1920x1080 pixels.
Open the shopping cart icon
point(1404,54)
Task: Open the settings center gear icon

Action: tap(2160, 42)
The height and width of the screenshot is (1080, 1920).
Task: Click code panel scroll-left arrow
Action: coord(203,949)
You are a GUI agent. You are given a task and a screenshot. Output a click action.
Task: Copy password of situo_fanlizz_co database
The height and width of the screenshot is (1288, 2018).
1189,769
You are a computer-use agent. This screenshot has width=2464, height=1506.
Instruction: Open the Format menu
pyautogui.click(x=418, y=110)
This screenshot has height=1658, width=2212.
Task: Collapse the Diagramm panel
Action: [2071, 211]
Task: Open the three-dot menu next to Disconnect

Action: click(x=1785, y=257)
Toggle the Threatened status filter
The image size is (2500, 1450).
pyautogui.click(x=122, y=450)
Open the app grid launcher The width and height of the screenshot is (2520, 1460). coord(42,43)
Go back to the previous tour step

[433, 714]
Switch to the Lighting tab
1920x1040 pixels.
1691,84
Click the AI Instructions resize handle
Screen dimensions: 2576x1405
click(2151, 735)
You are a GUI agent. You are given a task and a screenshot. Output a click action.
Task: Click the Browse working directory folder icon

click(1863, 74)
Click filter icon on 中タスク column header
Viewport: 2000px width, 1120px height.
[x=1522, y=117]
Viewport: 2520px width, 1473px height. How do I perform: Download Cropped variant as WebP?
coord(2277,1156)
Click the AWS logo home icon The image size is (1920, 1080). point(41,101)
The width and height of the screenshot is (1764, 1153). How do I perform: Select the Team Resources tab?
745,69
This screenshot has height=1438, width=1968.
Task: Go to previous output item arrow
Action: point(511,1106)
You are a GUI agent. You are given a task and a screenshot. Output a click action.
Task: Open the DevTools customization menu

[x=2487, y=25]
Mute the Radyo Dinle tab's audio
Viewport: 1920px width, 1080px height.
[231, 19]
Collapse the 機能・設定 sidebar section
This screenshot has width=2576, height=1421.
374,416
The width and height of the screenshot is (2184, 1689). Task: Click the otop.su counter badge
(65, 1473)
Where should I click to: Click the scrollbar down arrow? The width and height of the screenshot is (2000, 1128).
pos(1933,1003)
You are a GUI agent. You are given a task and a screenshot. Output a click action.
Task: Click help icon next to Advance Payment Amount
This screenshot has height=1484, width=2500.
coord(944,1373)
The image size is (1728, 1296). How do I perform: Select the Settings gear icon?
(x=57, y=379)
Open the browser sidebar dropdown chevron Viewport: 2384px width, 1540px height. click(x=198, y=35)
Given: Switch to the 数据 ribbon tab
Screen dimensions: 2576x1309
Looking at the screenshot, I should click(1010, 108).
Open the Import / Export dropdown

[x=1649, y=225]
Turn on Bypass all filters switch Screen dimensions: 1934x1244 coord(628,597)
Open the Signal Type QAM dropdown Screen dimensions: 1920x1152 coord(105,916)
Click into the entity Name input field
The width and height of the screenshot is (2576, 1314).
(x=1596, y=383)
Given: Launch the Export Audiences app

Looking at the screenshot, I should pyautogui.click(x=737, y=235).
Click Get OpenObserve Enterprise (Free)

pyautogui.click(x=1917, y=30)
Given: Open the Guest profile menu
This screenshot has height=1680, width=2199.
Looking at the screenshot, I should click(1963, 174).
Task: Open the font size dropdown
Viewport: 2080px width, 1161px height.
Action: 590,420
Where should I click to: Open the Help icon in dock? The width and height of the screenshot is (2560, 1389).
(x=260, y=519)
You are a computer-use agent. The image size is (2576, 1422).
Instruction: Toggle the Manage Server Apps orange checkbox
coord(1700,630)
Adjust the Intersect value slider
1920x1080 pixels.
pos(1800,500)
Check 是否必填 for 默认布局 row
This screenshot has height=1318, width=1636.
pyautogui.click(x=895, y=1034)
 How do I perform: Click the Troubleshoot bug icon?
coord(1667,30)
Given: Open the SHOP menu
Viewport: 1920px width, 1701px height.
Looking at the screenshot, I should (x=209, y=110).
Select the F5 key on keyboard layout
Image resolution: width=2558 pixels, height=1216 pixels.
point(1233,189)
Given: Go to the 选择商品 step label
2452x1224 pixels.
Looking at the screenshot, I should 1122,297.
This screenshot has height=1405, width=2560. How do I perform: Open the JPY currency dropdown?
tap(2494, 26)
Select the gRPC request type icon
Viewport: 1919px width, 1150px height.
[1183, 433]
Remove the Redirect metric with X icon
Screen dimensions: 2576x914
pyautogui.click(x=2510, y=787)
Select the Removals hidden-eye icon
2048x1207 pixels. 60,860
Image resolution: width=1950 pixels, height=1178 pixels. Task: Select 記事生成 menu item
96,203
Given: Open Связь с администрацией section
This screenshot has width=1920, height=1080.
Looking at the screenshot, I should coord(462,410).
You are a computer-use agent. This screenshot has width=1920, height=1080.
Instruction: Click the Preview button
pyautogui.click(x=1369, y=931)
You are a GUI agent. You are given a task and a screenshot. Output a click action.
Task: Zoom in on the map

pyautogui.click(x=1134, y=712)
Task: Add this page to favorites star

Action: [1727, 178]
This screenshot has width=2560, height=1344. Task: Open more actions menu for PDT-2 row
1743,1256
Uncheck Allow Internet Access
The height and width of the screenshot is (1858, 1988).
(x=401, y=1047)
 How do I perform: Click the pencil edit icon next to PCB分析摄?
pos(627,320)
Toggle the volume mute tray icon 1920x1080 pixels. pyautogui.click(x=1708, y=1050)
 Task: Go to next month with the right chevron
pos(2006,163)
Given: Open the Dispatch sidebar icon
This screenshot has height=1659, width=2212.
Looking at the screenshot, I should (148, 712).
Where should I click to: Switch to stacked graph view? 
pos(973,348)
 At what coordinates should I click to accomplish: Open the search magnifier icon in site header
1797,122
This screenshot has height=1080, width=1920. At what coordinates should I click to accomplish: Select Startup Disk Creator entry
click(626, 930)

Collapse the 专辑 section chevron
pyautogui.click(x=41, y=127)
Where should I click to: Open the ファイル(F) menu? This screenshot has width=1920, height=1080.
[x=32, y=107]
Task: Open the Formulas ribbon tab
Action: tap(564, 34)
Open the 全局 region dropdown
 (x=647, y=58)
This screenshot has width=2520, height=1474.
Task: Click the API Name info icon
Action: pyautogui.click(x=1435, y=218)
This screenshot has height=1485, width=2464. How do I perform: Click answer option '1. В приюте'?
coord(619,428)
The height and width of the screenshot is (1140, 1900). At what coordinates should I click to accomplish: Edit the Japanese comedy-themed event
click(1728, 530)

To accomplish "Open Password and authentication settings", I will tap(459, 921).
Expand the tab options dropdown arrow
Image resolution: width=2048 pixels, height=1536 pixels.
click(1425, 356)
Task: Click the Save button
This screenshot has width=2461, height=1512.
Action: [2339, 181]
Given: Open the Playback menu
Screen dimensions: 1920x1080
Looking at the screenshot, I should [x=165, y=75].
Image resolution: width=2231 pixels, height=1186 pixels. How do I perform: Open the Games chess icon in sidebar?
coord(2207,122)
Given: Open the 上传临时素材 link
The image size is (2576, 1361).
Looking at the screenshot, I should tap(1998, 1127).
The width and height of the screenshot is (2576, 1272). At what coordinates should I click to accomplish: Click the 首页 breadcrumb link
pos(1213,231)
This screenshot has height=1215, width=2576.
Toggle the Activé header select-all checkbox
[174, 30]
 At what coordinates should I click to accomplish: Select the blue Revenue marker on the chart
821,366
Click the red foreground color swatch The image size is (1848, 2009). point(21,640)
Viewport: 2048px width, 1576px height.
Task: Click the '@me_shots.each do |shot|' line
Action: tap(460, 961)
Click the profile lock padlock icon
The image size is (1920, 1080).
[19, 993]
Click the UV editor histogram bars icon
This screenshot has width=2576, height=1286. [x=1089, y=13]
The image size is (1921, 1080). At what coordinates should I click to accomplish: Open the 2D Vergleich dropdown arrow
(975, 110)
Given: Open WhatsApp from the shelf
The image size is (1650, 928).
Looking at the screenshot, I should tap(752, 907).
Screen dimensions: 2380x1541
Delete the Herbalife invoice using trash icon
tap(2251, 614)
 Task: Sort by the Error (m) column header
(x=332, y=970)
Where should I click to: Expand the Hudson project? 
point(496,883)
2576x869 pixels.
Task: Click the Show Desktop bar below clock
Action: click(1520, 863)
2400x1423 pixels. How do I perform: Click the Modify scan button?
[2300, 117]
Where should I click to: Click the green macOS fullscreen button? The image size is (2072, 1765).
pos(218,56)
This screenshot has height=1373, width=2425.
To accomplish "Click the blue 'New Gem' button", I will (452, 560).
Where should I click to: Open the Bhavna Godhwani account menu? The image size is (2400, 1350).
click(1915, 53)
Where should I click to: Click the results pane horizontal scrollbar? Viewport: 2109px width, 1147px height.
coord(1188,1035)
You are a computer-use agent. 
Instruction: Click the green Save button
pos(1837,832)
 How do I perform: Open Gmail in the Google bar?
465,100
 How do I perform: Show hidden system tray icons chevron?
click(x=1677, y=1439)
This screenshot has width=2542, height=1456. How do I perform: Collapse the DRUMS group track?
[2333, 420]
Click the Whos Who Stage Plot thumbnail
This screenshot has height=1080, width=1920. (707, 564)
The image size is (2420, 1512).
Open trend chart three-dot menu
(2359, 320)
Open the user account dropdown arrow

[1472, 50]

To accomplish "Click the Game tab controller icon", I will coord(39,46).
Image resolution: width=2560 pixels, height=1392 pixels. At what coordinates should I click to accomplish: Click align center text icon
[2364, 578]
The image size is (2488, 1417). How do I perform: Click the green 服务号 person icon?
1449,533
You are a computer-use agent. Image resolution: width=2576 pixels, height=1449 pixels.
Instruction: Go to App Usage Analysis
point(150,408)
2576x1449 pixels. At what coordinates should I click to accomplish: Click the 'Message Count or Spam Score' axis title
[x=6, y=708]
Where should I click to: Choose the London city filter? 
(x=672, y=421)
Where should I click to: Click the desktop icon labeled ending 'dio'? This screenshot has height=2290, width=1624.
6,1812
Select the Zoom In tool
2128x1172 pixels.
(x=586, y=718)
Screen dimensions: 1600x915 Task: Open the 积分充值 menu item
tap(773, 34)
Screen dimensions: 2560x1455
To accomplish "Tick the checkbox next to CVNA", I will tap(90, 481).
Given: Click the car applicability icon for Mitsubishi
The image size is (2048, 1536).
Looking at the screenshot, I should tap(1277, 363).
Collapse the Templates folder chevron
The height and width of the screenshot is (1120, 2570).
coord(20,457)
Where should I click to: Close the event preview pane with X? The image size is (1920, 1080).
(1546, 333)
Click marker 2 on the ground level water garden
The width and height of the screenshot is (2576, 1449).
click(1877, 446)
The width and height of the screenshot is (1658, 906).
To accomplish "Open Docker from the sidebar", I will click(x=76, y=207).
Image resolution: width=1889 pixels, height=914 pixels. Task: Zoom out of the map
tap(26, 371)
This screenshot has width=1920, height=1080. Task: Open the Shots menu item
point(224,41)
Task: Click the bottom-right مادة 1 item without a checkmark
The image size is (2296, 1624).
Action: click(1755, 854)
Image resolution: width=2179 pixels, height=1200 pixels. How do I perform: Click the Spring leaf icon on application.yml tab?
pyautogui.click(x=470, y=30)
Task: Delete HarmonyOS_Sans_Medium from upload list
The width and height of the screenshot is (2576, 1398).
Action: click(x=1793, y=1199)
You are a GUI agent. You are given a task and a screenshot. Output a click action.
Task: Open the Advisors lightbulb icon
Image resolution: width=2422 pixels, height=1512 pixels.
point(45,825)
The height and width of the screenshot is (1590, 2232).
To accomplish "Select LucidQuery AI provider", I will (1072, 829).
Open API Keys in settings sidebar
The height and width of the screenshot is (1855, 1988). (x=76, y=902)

- _WHAT TO WORK ON_:
Read the material above and copy out each line holding "computer".

- _RESULT_:
You are a computer-use agent. This screenshot has width=2464, height=1506.
You are a computer-use agent. The image size is (2576, 1422).
You are a computer-use agent. This screenshot has width=1920, height=1080.
You are a computer-use agent. 
You are a computer-use agent. Image resolution: width=2576 pixels, height=1449 pixels.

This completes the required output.